We have said many times that the bloated U.S. stock market was bound for a correction. Now as the stock market crash unfolds, many companies have seen their share prices dropping to 52-week lows. But sometimes this is just a sign of Mr. Market overreacting, and smart investors will find profitable opportunities scattered on the floor. With that mission in mind, let’s take a look at three technology stocks that just hit their 52-week lows.
Daktronics Inc. (NASDAQ:DAKT)
You are very likely to have unintentionally enjoyed products made by Daktronics Inc. (NASDAQ:DAKT). The company is the world’s leading designer and manufacturer of electronic scoreboards, programmable display systems, and large-screen video displays. The company was founded in 1968 by two electrical engineering professors at South Dakota State University. Most recently, Daktronics was selected to build the largest display in college football. (Source:Daktronics, last accessed August 26, 2015.)

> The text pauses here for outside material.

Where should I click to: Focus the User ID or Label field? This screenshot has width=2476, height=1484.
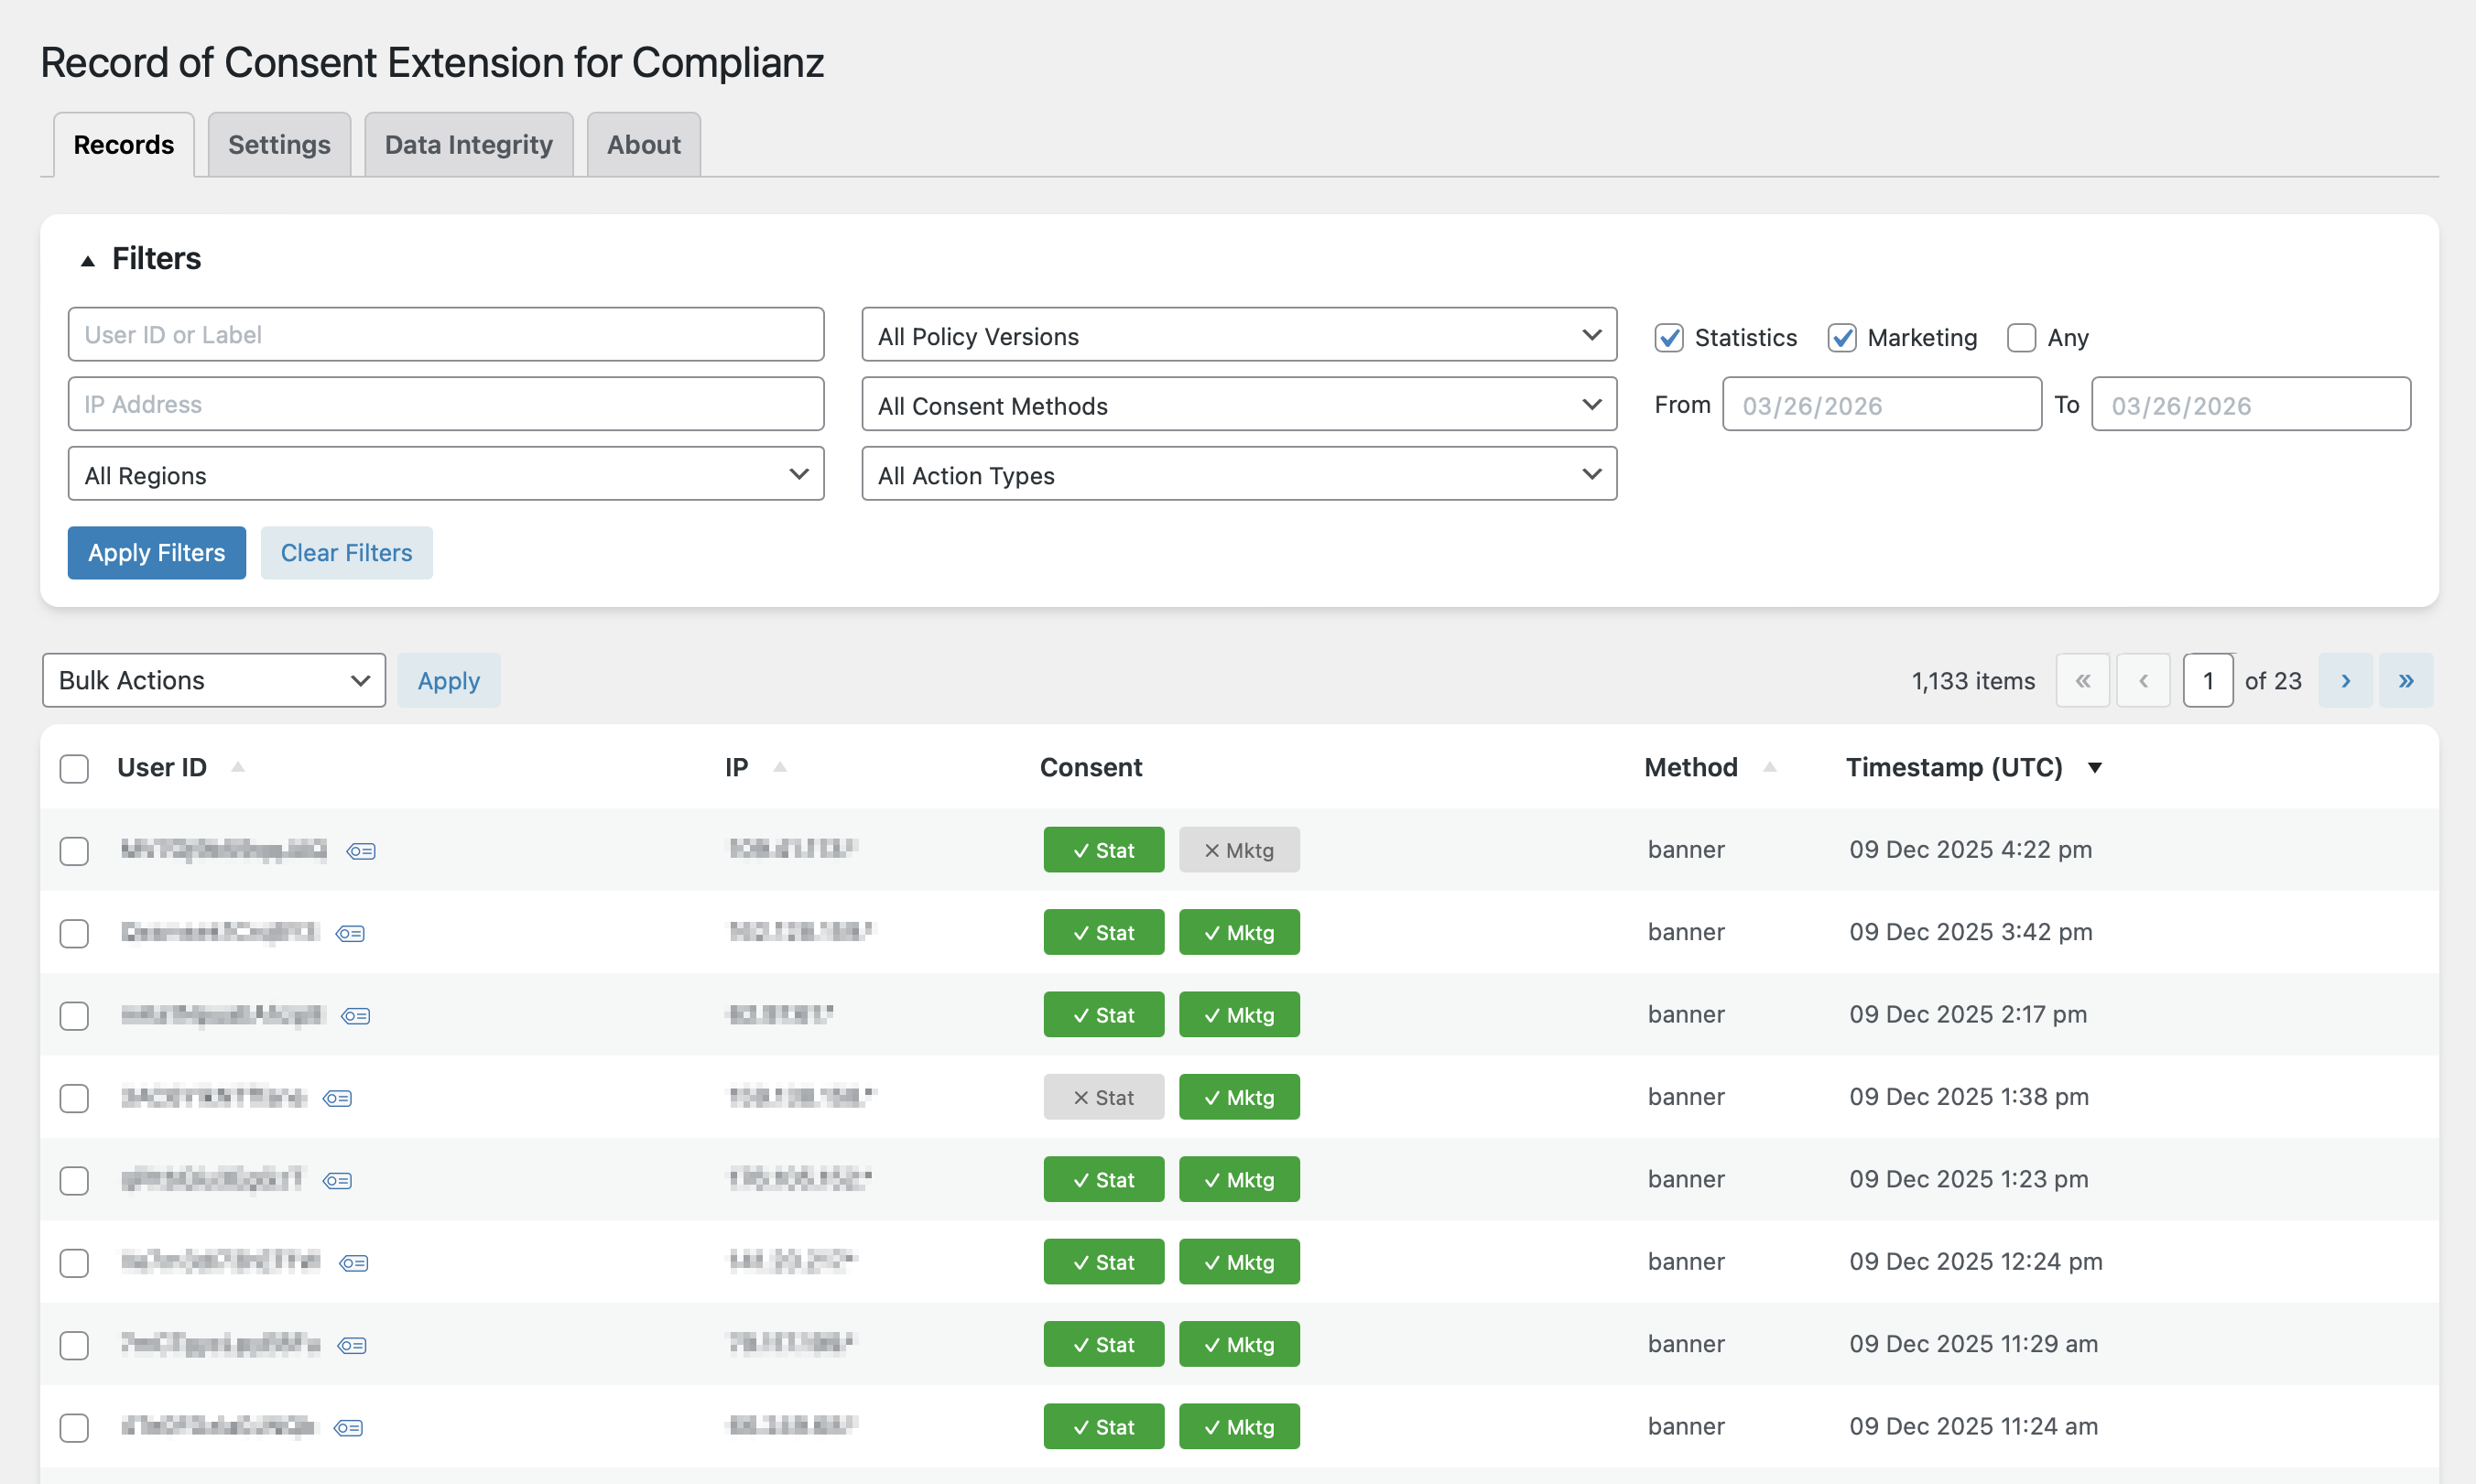445,335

The company didn’t plan very well in the timing and product mix in its Live Events business in the most recent quarter. As a result, Daktronics experienced a sales decline. Its stock price tanked as well: Daktronics closed at $8.20 on Wednesday, slightly above its 52-week low of $8.18.
The upshot is; the situation might not be as bad as what the stock market thinks. Despite the recent slowdown, the company did have a good year in fiscal 2015: sales were up 11.6% compared to 2014, and the firm’s international business unit had over $100 million in sales for the first time in history. (Source:Daktronics, last accessed August 26, 2015.) If the company manages to plan more strategically like they did in fiscal 2015, this year could be a success too.
At today’s low price, Daktronics has a price to earnings ratio of 17.45. It also pays dividends—with a quite handsome yield of 4.88%.
PDF Solutions Inc. (NASDAQ:PDFS)
PDF Solutions Inc. (NASDAQ:PDFS) provides integration technologies for integrated circuits (ICs). The company’s solutions help its clients lower costs of IC design and manufacturing. It offers a test chip called Characterization Vehicle (CV), which has been used by more leading manufacturers than any other test chip in the industry. The company also offers Exensio, a yield management and fault detection and classification enterprise software system. The system has been used at leading semiconductor fabrication plants around the world.
The company’s stock price took a huge hit recently after the most recent earnings report. PDF Solutions’ business declined in the second quarter, with revenue down six percent year-over-year. Still, the company managed to remain profitable, with adjusted net income of $5.9 million, or an EPS of $0.18 for the quarter. (Source:PDF Solutions, last accessed August 26, 2015.)
PDF Solutions’ stock price just hit its 52-week low of $11.28. Right now it trades at $11.63. The company’s main goal this year is to accelerate its investments as the industry trend shifts, which might not be good for revenue at the moment, but could bring more competitiveness in the long term.
For instance, there has been a trend to shift the industry in Asia, in particular to China. Being adaptive, PDF Solutions has been driving significant new business activity in Asia, and engaged in several new contracts in the recent quarter.
Marvell Technology Group Ltd. (NASDAQ:MRVL)
Marvell Technology Group Ltd. (NASDAQ:MRVL) is a fabless semiconductor company, meaning it designs and sells semiconductor chips while outsourcing the fabrication of the devices to a specialized manufacturer. The company has more than 7,000 employees worldwide and ships over one million chips a year.
Both top and bottom lines deteriorated for the company in the first quarter of fiscal 2015. However, the company still generated an adjusted net income of $71.0 million, or $0.13 per share.
The company just hit its 52-week low of exactly $10.00 and since then has been slowly trending up. Right now Marvell Technology Group trades at $10.47 a share, giving it a reasonable price to earnings (P/E) ratio of 15.28, significantly lower than the industry’s 22.38. Marvel Technology Group is also a dividend-paying company with a dividend yield of 2.30%.
One thing to notice about Marvell Technology Group is its debt-to-equity ratio of zero—the company has no debt. Moreover, it has a quick ratio of 4.76, meaning it has decent ability to cover its short-term liquidity needs.
Analysts are expecting strong demand for the company’s 4G LTE products in future quarters. Moreover, Marvell Technology Group’s newly introduced Internet of Things (IoT) solutions would provide more sources for growth. Once that growth is realized, expect a rally for its stock price.